Group of incoming members of Congress spend five days touring in Israel

(JNS)-A bipartisan delegation of incoming members of Congress returned to the United States on Friday following a five-day visit to Israel.

Reps.-elect Denver Riggleman (R-Va.), Elaine Luria (D-Va.), David Trone (D-Md.), Tim Burchett (R-Tenn.) and Susie Lee (D-Nev.), participated on a trip organized by the American Israel Public Affairs Committee's American Israel Education Fund to learn about the U.S.-Israel relationship.

The incoming congressional members met with Israeli Prime Minister Benjamin Netanyahu, U.S. Ambassador to Israel David Friedman and Saeb Erekat, the lead negotiator of the Palestinian Authority.

I had a great visit with @USAmbIsrael. We were supposed to have a very brief meeting and he took an incredible amount of time with us. pic.twitter.com/qcLAZjZ9M0

- Tim Burchett (@timburchett) December 14, 2018

Additionally, the delegation got a helicopter tour of the Gaza Strip, and Judea and Samaria, where they saw terror tunnels dug by Hamas.

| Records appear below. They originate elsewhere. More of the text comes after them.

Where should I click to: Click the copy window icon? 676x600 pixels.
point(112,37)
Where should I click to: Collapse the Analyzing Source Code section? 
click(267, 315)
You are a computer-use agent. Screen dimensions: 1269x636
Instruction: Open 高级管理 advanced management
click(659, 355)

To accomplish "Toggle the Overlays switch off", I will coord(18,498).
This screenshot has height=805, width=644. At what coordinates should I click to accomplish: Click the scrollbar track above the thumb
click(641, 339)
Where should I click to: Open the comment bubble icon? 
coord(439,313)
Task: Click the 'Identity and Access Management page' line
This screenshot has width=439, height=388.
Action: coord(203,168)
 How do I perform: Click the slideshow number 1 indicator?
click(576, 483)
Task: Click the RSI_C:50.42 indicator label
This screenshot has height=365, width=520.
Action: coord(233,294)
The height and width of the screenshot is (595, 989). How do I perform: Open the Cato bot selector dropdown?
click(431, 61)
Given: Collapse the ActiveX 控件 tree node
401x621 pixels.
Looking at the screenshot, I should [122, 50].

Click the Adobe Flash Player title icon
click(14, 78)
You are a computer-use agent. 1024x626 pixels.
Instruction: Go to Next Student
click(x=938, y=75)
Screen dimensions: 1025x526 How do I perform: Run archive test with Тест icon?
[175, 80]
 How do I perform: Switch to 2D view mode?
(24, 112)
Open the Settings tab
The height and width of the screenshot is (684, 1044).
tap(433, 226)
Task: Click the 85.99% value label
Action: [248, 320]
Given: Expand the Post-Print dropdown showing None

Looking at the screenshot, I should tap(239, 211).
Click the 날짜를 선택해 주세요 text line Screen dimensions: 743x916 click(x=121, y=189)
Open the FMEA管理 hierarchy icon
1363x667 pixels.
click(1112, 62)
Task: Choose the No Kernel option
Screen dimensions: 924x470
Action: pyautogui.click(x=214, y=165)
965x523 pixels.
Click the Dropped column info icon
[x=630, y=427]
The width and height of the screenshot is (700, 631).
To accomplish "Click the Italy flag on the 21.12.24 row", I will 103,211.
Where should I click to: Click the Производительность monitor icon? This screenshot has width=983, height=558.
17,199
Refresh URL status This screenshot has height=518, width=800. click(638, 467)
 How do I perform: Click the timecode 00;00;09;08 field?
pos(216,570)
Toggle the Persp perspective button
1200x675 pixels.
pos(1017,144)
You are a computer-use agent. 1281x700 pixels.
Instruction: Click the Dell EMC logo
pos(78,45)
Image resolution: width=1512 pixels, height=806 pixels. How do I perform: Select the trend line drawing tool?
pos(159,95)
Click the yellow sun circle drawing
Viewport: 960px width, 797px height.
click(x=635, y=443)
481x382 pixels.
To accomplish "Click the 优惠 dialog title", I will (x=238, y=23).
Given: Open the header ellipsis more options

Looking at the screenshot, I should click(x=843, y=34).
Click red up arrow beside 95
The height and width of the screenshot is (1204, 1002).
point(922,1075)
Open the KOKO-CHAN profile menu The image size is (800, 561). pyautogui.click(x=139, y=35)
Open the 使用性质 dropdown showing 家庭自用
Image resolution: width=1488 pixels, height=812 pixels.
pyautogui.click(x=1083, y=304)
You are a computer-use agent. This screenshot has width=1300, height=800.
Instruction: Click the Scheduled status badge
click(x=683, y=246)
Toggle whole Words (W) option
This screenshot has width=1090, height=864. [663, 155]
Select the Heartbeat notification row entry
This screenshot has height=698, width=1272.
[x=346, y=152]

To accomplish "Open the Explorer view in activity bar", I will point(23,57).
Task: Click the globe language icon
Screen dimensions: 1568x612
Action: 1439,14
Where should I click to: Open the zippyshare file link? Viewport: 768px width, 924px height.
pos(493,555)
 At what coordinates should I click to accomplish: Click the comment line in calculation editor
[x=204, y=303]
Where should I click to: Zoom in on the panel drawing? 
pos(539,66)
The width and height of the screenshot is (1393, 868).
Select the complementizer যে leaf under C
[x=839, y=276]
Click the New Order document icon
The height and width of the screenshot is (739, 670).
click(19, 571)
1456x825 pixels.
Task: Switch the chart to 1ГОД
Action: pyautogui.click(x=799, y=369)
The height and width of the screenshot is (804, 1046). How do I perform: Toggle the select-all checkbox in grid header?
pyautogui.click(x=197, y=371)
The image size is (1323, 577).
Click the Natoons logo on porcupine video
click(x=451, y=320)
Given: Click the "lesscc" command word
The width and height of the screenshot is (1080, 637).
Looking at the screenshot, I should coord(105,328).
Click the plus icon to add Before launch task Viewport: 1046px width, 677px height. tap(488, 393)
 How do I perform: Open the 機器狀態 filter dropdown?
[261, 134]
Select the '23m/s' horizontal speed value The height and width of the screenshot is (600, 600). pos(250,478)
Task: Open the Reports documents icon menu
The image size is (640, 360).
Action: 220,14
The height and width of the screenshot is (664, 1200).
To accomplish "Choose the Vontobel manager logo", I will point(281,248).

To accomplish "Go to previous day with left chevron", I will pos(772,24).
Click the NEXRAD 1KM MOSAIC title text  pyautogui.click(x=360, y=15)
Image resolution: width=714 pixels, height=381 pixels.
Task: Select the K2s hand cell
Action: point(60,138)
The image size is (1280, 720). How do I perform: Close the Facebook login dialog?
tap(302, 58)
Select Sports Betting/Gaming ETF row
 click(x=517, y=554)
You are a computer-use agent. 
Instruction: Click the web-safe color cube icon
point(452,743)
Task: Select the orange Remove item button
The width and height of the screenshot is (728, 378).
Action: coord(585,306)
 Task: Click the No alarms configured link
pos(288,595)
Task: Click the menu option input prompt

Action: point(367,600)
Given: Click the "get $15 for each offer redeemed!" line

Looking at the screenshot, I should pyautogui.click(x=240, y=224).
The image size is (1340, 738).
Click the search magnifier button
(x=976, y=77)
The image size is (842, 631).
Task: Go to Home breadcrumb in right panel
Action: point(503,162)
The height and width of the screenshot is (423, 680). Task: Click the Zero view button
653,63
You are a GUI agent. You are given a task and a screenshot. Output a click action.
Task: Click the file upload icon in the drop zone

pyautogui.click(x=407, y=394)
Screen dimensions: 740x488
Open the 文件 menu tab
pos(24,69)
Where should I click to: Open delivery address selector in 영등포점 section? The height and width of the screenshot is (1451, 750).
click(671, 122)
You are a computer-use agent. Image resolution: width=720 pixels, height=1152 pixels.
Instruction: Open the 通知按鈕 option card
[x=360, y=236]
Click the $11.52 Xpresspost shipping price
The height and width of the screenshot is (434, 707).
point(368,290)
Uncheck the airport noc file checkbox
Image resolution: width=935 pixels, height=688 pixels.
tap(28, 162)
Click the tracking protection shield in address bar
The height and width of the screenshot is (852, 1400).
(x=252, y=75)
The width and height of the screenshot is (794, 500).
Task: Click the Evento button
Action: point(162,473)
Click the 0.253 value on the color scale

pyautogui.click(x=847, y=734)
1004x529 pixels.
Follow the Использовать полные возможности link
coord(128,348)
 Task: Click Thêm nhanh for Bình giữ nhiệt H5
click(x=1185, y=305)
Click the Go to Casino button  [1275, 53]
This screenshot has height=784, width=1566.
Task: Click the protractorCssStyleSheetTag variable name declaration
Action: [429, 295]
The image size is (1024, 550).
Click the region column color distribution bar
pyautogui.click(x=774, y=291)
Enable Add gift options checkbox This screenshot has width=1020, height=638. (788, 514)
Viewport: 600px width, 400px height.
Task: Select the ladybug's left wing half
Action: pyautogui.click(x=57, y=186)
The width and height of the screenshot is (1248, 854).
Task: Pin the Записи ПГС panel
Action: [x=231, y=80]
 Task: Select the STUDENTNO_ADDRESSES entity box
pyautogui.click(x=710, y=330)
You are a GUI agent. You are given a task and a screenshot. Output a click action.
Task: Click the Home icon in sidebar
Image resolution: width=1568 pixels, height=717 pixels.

We were invited to survey the Israeli border areas including the Gaza Strip and the West Bank. Then they took us to a military base to inspect the terror tunnels. Our return trip took us over Jerusalem, where we saw the security wall between the West Bank and Israel. #VA05 pic.twitter.com/DkZaOXejWr

- Denver Riggleman (@Denver4VA) December 12, 2018

Moreover, the group visited Yad Vashem in Jerusalem, Israel's Holocaust memorial museum.

I've had many moving experiences during our bipartisan trip to Israel. One of these was at Yad Vashem, Israel's official memorial to the victims of the Holocaust, where our congressional delegation laid a wreath at the Eternal Flame in the Hall of Remembrance. pic.twitter.com/XZdYIpIaBD

- David Trone (@davidjtrone) December 11, 2018

For Riggleman, who won against anti-Israel Democrat Leslie Cockburn in Virginia's 5th Congressional District last month, this visit to the Jewish state was not his first.

"I was in Israel during the bus bombings in 1996. I was Air Force enlisted, at the age of 26," he told JNS last month. "When I saw the strength of the Jewish people there, when I saw what they were going through, it gave me a new appreciation for some of the challenges in that area."

Luria, who defeated Republican Scott Taylor last month, told The Washington Post that it was her first time in Israel, and that she was moved by how U.S. support enables Israelis "to live in their communities in normal, secure lives without the fear of mortars and rockets falling on their roofs repeatedly when those types of activities do break out."